Total in Gedanken und mit einem verträumten Lächeln geht wiederum Karan nach Hause. Er denkt, wie in der letzten Zeit häufiger, an Mansi. Er könnte den ganzen Tag an sie denken, Tagträume mit ihr haben und abends weiter von ihr träumen. Diese Frau hat in vollkommen gefesselt, seit dem er sie das erste Mal gesehen hat... Das war vor etwa mehr als zwei Jahren. Er war das erste Mal mit Erlaubnis seiner Eltern draußen. Er war zwar vorher auch schon mal außerhalb des Hauses, abgesehen davon, dass er zur Schule gehen musste. Aber das erste Mal war er ohne bedenken in dem Viertel in dem viele Einkaufstände standen, Basare und all die ganzen Sachen. Das war der Ort, der zeigte, dass man sich in Indien befand. Hier roch es nach Gewürzen, nach Kleidungsstoffen aller Art und es spielte Musik. Den ganzen Tag. Mansi war für ihn schon vom weiten zu hören. Sie schrie gerade einer ihrer Kunden an, der für ihre Äpfel - nur eines ihrer Obstsorten die sie verkaufte - nicht zahlen wollte, was sie verlangte. Sie warf schließlich, wie sie hinter dem Obststand hervor kam, dem Kunden einen Apfel hinter her und rief, dass er sich nie wieder blicken lassen sollte. Wie sie wirklich geworfen hatte, rieb sie sich die Hände aneinander und ging einige Schritte nach hinten, damit allerdings lief sie Karan direkt gegen die Brust. Der war amüsiert am Lachen, sie allerdings wurde deswegen nur sauer und machte in auch fertig. Ihm war das gleichgültig. Er hatte sich auf Anhieb in diese Schönheit verliebt...

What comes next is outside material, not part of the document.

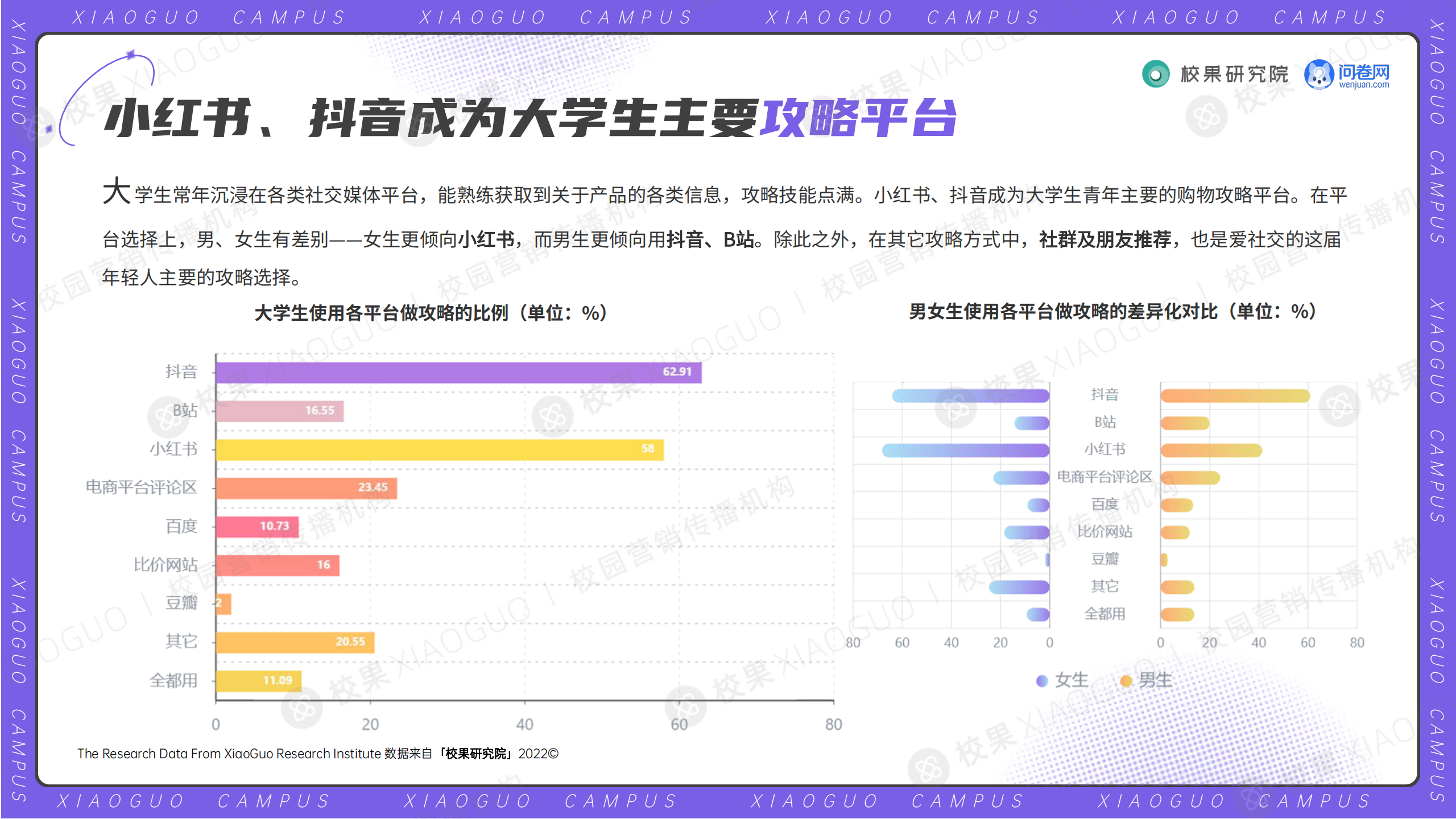The width and height of the screenshot is (1456, 819).
Task: Click the wenjuan.com link text
Action: 1363,85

Dieses Lächeln, auf seinen Lippen sehen auch seine Angestellten. Was heißt hier seine? Es sind eher die seiner Eltern. Es stehen einige am Eingangstor und betrachten Karan etwas verwirrt, öffnen ihm aber das Tor und meinen untertänig: „Einen schönen guten Tag, Herr Kapoor...“ Karan grinst weiter vor sich hin, wenn ihm keiner das Tor geöffnet hätte, er wäre prompt dagegen gelaufen. Im großen Eingangsaal geht er den langen Flur entlang, bemerkt kaum, dass alle Personen die an ihm vorbei gehen sich verbeugen. Das ist ihm egal, er gibt da keine Acht drauf. Seine Eltern haben sich sehr daran gewöhnt, vor allem sein Vater. Seiner Mutter ist das alles hier egal, ebenso wenig wie ihm. Für sie ist nur eines wichtig: Ihr geliebter Sohn. Nicht das sein Vater streng oder darauf bedacht ist auch von seinem Sohn so behandelt zu werden. Nein nicht im geringsten. Allerdings hat er es nicht anders gelernt, er ist der Sohn einer zu großen Familie. Diese Stadt steht schon seit über mehr als 50 Jahrzehnten unter den Regeln der Familie Kapoor...

Kaum ist Karan im großen Saal - es soll ein Zimmer sein, ein einfacher Raum, aber das ist er weiß Gott nicht - angekommen schon dreht sich alles ihm zu. Er wird begrüßt von allen ihm Raum, er jedoch geht auf seine Eltern zu, begrüßt netter Weise auch die anderen um ihn herum. Wie er dann endlich bei seinen Eltern angekommen ist geht das Treiben wie vorher weiter. „Hallo Vater... Mutter!“, meint er dann und sieht zuerst zu seinem Vater, dann zu seiner Mutter. Diese steht von ihrem großen Stuhl auf. Ja man könnte fast behaupten man ist in den alten Zeiten. Wo es noch wie bei den Königen diese großen Throne gab, auf den nur der König und die Königin platz zu nehmen vermochten. Sein Vater nickt ihm lächelnd zu und wendet sich dann an die Personen die mit ihm reden. Seine Mutter hingegen beginnt ihn zu mustern. Dieser typische mütterliche Blick, der aussagt, dass sie weiß das etwas nicht stimmt. Und sie scheint recht zu haben. Denn es ist nicht zu übersehen.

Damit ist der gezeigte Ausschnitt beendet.